Странно думать, толковать о Вере, где речь скорее о знании: верь-не верь, но если не знаешь того Бога, который знает, который скажет тебе ежеминутно:  н е  т а к,   а  т а к    в этой строчке, в этом уголочке — старайся все-таки свести знакомство — такие старания Бог любит — а пока лучше погодь с производством. Так в стихах, но вряд ли только в стихах...

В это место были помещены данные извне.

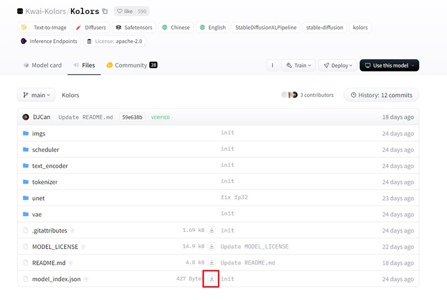Viewport: 447px width, 300px height.
Task: Open the unet folder
Action: click(38, 198)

(А каких только талантов не сверкало. Каких стихов не слагалось —  о б а л д е т ь. И балдели же. Захлебывались. Аронов тот же, Соснора. Красовицкий. Вознесенский, Панкратов, Седакова — хотя это уже попозже. И Бродский... Бродский...)

[4]И самиздатчик типичнейший. Диссидент. Уже звучал во всю мочь мужественный голос Высоцкого (отлично сказал Эрик Булатов: как Евтушенко — Наш Советский Гражданин, как Вознесенский — Наш Советский Артист-Художник, авангардист даже: ему единственному доверила Партия писать без знаков препинания — всех остальных редакторы правили — так и Высоцкий: Наш Советский Мужчина. Мужик. Во. Так или почти так. И ничего не попишешь: советский человек — человек, умеющий держать себя с начальством скромно. По определению. Только так. А раз так — лучше ему не сильно шуметь-хрипеть и в других случаях; не то любой шум выглядит как шум-гам по заданию того же начальства. Во всяком случае — с разрешения. Нам тут шуметь уметь надо было тонко). Уже и сам Окуджава давно был настоящий писатель: сценарист-прозаик-поэт — настоящий писатель, но не настоящий Окуджава. Настоящий крутился на катушках и был под сомнением, по-моему, до второй половины 70-х. До первой большой пластинки.

20 лет подпольного стажа — нормально.